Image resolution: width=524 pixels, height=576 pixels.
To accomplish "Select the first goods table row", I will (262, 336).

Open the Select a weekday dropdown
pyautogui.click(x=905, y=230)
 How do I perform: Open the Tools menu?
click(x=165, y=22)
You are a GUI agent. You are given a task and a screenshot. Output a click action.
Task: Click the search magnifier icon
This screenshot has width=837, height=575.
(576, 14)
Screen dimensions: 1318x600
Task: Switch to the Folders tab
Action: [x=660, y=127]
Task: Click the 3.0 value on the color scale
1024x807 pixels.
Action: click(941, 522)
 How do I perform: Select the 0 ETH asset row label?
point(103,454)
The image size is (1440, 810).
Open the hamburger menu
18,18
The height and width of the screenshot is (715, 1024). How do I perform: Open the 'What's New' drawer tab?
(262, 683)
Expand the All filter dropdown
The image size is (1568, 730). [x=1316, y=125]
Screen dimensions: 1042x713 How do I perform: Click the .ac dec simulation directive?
==================================================
**Problem details:** Search the data for "Open the Select a weekday dropdown". Beginning with that line, set down every line through the last exactly.

**Output below:**
Open the Select a weekday dropdown
pyautogui.click(x=905, y=230)
 How do I perform: Open the Tools menu?
click(x=165, y=22)
You are a GUI agent. You are given a task and a screenshot. Output a click action.
Task: Click the search magnifier icon
This screenshot has width=837, height=575.
(576, 14)
Screen dimensions: 1318x600
Task: Switch to the Folders tab
Action: [x=660, y=127]
Task: Click the 3.0 value on the color scale
1024x807 pixels.
Action: click(941, 522)
 How do I perform: Select the 0 ETH asset row label?
point(103,454)
The image size is (1440, 810).
Open the hamburger menu
18,18
The height and width of the screenshot is (715, 1024). How do I perform: Open the 'What's New' drawer tab?
(262, 683)
Expand the All filter dropdown
The image size is (1568, 730). [x=1316, y=125]
Screen dimensions: 1042x713 How do I perform: Click the .ac dec simulation directive?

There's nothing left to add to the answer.